Şimdilerde artık taş değirmenler elektrikle çalışıyor ama mantığını kaybetmeden.
YANİ:
• Taş Değirmen tahılı ayrıştırmadan öğütüyor
• En önemlisi tahıl ısınmıyor böylece mineral kaybı yaşanmıyor
• Rüşeym ile birlikte öğütüldüğü için; un, demir, kalsiyum, e ve b vitaminlerini içeriyor
• Bu vitaminler niye önemli? Çünkü; hücre yenilemesinde, beyin ve sinirlerin işlevlerinde önemli yer tutuyor
• Ancak bu şekilde öğütülerek elde edilen unlar fırıncıların işini zorlaştırıyor
• Ve Ayrıca modern değirmenlerde öğütülen unlar ile daha kabarık, hacimli ve gösterişli ekmekler yapılırken
• Taş Değirmen unlarıyla, bir de Ekşi Maya ile yapılmış ise ekmek, yemeğin suyuna batırmak çok da keyifli olmuyor maalesef 🙂
Konumuz taş değirmen olunca sizleri Antakyalı Taş Değirmen Sahibi Ramiz Mısırlıoğlu ile tanıştırmak istiyorum.
Ramiz Bey 85 yaşında. 1975 yılında kurmuş Taş Değirmenini, ama deden gelen bir mesleği var; “Zahireciydi dedem” diyor. 200 yıl öncesine dayanan bir aile mesleğini devam ettirirken, yaklaşık 40 yıl önce de değirmenini kurmuş kardeşleriyle. Fotoğrafta gördüğünüz eleği kullanabilen son kişi Ramiz Bey. Eleğin adı MUHAYYER, yaşı nerdeyse 120. Ramiz Bey’in dedesi Haydar Bey, Halep’den getirtmiş bu deve derisinden yapılmış eleği, buğdayın çerini çöpünü ayırmak için. Şimdi işler artık daha teknolojik yapılıyor elbette.
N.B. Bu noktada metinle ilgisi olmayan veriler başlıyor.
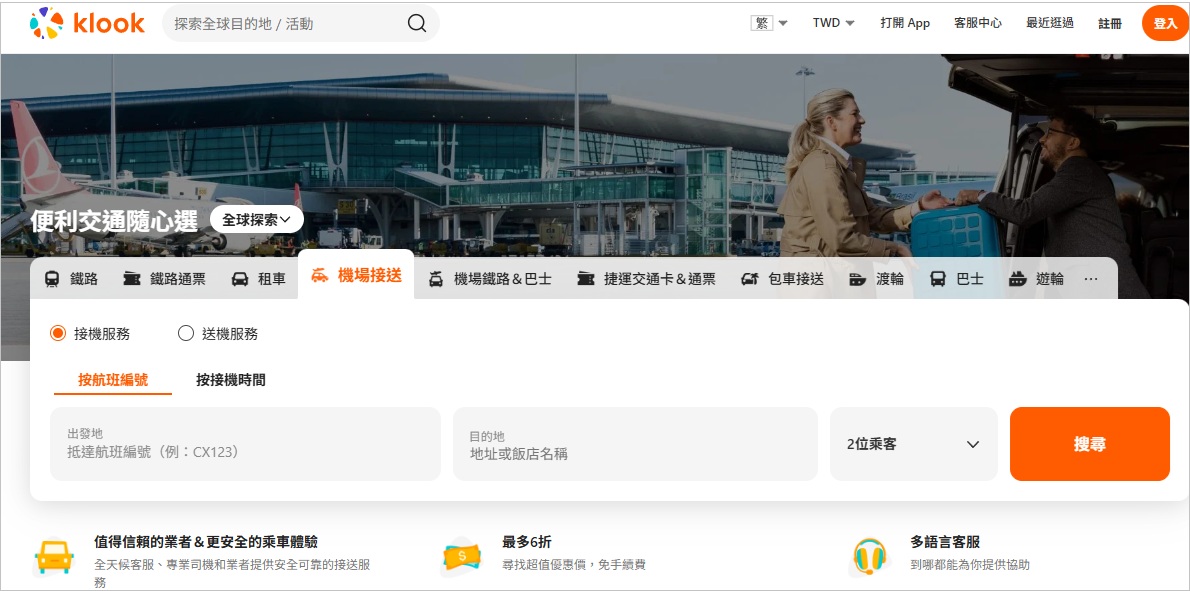Open the TWD currency dropdown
Biz Hatay’da yaşayanlar olarak şanslı kesimdeyiz; Taş Değirmenlere ulaşmak açısından. Dolayısı ile bu şansı iyi değerlendirmek gerekiyor. Hem bir elin parmağı kadar az kalmış değirmenlerimiz hayata devam edebilmeleri hem de çocuklarımıza sağlıklı ekmekler yedirebilmek adına.